Today in class, we had an awesome sub in orchestra.
Then we started tuning, and he got on the piano, and played an A for us to tune to. Since with our regular teacher we tune by 5ths, all to the A, I started doing that. With a GUSTO.
Actually, we were tuning one string at a time, and then he chewed me out in front of the entire class, and for some reason that crushed me.
And what I thought was weird was that there was a part of me that was completely unnafected and was thinking about how to remedy this best the whole time. I decided that most of my methods are usually long term, and would not work on a one period scale, so I had to use the lame plan of being a boy scout for the rest of class, then telling him how bad I really felt at the end of class with an apology.
What really dumbfounds me here is that part of me was making plans for how a sub I might never see again might like me the best before he goes. I'm such a people pleaser, it has been programmed into my brain.

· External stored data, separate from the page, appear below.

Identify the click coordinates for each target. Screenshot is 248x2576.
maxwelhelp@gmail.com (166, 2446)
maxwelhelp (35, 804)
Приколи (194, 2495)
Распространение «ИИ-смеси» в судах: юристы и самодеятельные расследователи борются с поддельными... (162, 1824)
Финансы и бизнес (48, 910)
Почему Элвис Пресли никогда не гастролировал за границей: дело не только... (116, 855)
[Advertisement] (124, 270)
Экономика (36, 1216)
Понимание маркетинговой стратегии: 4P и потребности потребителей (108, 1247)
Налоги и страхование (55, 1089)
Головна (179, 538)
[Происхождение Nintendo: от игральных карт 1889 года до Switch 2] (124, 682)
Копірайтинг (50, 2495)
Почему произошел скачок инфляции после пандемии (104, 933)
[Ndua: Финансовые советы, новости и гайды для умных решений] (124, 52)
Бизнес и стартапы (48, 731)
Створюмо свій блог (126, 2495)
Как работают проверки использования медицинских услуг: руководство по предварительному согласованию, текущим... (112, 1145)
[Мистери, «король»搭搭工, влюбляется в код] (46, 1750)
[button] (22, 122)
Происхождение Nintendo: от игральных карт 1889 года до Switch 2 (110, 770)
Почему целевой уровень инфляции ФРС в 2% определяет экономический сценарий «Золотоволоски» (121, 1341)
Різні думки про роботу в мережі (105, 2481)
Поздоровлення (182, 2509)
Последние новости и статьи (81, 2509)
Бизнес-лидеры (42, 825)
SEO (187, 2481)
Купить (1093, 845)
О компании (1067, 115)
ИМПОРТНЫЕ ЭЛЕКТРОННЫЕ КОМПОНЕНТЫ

When I'm with different people and in different places, I completely change, for how to have the people there like me the best, often without me even realizing I'd changed.
Some friends come to me, but sometimes, and often subconsciously, I decide I like someone, so then I want to be friends, and subconciously the whole time I'm gathering info about them and how be their friend the best. Then I move in with subtle contact, usually just a helping hand at first.
And if I change to fit my surroundings, do I really have a central being? Do I have a central personality? The Japanese believe people don't. I'm starting to believe them. I act differently wherever I am, and in new situations I completely deactivate for long enough to determine the best personality to adopt.
Why do I do this? Why is this subconscious? Is this weird?